В этом кавардаке пятьдесят полновесных золотых слитков остались в Харькове. Разумеется, их не бросили в монументальном здании Русско-Азиатского банка, возведённом на улице Сумской в стиле модерн с элементами классицизма.

Груз спрятали в городе. Ответственный совслужащий, предоставивший Листовскому информацию, хотел её ценою купить лояльность белой власти, но на его беду в продаже имелась лишь быстрая смерть. Застрелив осведомителя, капитан сделал выбор. Он резонно рассудил, что достаточно наломался на государевой службе за грошовое жалованье.

Сначала фортуна улыбалась ему лучезарно. Покойный информатор не знал места тайника, но назвал троих партийцев, которым доверили презренный металл. Троице удалось вырваться из окружённого Харькова, главный всплыл в Орле, причём (о, удача!) вблизи старинного агента Листовского.

Агент членствовал в РСДРП[100] с 1913 года. Годом позже угодил в тенета политического розыска. Выбирая завербованному псевдоним, Листовский, носивший в ту пору иную фамилию и погоны ротмистра отдельного корпуса жандармов, назначенного в распоряжение Московского охранного отделения, не мудрствуя вывел на обложке дела: «Часовщик». Осведомитель вскоре заявил о себе как о квалифицированном сотруднике. До масштабов знаменитого Азефа было ему далече, но результаты он выдавал значимые, умудряясь при этом не бросать на себя подозрений. Сказывались навыки работы с высокоточными механизмами.

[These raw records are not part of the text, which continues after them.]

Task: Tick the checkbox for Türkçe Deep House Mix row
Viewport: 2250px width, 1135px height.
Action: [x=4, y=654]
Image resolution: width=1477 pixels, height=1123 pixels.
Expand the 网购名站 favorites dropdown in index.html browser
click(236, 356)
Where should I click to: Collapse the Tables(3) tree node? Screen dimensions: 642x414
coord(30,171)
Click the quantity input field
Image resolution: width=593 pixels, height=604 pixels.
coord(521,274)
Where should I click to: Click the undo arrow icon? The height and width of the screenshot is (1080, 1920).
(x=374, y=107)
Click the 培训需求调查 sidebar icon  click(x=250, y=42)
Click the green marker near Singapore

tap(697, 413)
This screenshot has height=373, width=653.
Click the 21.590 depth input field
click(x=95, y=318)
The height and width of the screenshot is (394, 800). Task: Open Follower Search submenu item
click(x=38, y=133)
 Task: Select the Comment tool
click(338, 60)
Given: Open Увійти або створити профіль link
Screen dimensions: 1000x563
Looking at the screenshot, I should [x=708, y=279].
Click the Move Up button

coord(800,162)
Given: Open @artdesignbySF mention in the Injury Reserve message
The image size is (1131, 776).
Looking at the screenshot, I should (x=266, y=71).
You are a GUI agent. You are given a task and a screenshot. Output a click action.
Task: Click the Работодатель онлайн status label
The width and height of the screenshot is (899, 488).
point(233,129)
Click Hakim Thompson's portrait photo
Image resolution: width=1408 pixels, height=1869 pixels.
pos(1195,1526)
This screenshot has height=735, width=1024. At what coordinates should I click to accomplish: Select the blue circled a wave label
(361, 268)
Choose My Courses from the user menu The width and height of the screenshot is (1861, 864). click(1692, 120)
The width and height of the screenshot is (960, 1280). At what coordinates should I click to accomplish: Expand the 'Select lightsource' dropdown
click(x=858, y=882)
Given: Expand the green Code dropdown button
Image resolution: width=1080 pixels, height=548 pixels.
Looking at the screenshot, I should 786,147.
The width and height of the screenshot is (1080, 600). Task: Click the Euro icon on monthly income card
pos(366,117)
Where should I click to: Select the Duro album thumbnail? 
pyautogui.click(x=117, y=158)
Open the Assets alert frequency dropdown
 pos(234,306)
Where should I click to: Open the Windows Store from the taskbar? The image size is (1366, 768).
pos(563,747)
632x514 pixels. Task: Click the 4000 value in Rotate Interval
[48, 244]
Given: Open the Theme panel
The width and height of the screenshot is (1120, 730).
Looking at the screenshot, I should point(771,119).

В феврале семнадцатого Временное правительство упразднило охранные отделения. Часть архива погибла при пожаре, имевшем явные признаки поджога. Не доверяя стихии, Листовский самолично уничтожил дневник агентурных сведений секретного сотрудника Часовщика.

Кроме того, он посоветовал осведомителю перебраться на периферию. В качестве места адаптации был выбран губернский Орёл – далеко от центра и в то же время не совсем глушь. Перед товарищами по партии, остававшейся нелегальной, переезд замотивировали преследованием полиции.

Затем по причине всероссийской смуты связь оборвалась. Листовский отыскал Часовщика в начале 1919 года, когда наведался в Орёл по делам подпольного центра. Агента он обнаружил при невысокой, но ответственной должности в губкоме РКП(б)[101] в относительно добром здравии. Относительность заключалась в прогрессировании пристрастия к питию. Слабость ещё не стала господствующей, но уже обременяла. Листовский не имел выбора, посему закрыл глаза на фактор риска. Он провёл с осведомителем беседу, в которой увещевания перемежал призывами к благоразумию и завуалированными угрозами. Часовщик пообещал умерить алкогольный раж. Несмотря на торжество рабоче-крестьянской власти, сотрудничества с контрреволюционной структурой он не отверг.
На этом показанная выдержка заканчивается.